Auto Loan Rates & Financing in September 2022 | Bankrate

What To Know First

Before arriving at a dealership, it is wise to first research vehicle financing. Bankrate’s best auto loans are selected based on a lender’s available rates and terms, customer experience and transparency. Lender highlights are outlined below to help you to determine which vehicle financing option is right for you. 

Auto loans are secured loans that help borrowers pay for a new or used car. They are available from dealerships and a variety of lenders, so it is important to shop around to find the best interest rates and terms for your vehicle. 

How to get an auto loan 

Once you find the right auto loan for your situation, follow these steps: 

1. Shop around. It is usually best to compare rates and terms from at least three lenders before moving forward with an auto loan. 

2. Prequalify. Prequalifying with lenders lets you see your potential rates without a hard credit check. 

3. Complete your application. To complete your application, you will likely need details about your car, including the purchase agreement, registration and title. You will also need documentation like proof of income and insurance, proof of residence and a driver’s license. 

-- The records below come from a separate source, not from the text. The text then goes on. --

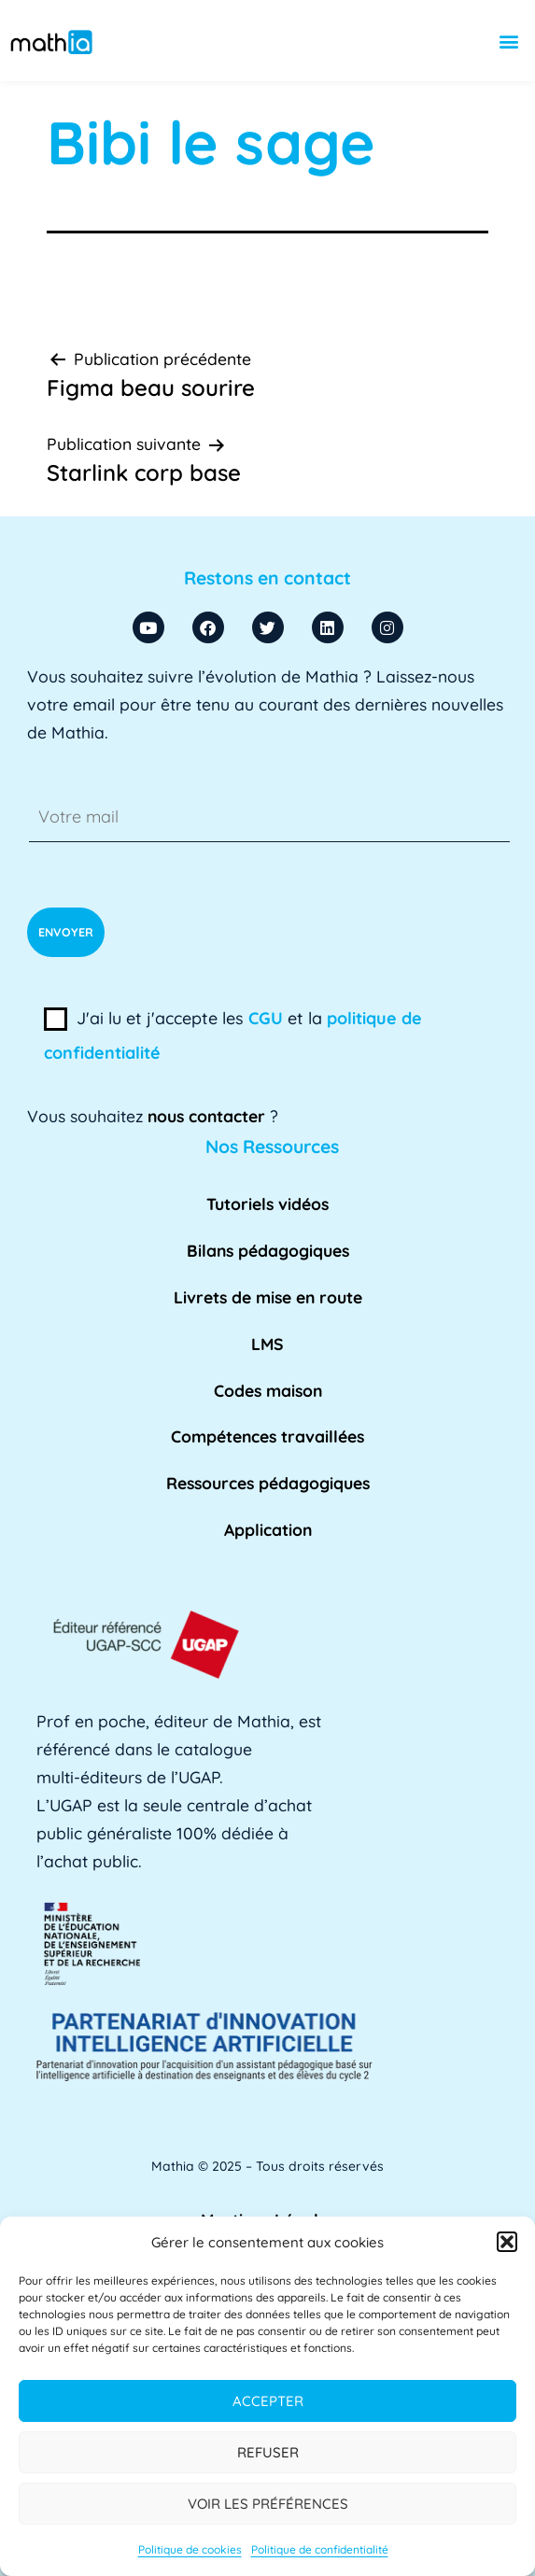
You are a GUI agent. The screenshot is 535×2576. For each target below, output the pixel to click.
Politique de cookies (190, 2549)
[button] (507, 2241)
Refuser (268, 2452)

4. Make payments. Your payment schedule will start as soon as you receive your auto loan. If needed, set up a calendar reminder or automatic payments to keep you on track with your monthly bill and avoid late payments.  

How to choose the best auto loan lender 

Choosing the right lender comes down to financing a vehicle you can afford. It is recommended that you get quotes from at least three lenders outside of a car dealership before deciding which is right for you. Pay special attention to the following factors:   

1. Approval requirements. Every lender has different requirements to receive approval. Lenders will consider aspects like your credit history, income and debt-to-income ratio. Your credit serves as the primary determinant of potential rates. Keep in mind that typically, the worse your credit score is, the less competitive your rates will be. 

2. Annual percentage rate. The APR represents the amount of interest that you will have to pay during the loan. Pay close attention to this number — a higher APR means more interest and thus a larger monthly cost. Also remember to shop the total loan amount, not just the monthly payment. 

3. Loan terms. While a lower monthly payment may seem appealing, pay close attention to available terms, and consider how the lifetime of your loan will impact your overall cost. A longer loan term will lower your monthly cost, but you will pay more interest. Conversely, a shorter loan term means a higher monthly cost but a lower cost over the life of the loan.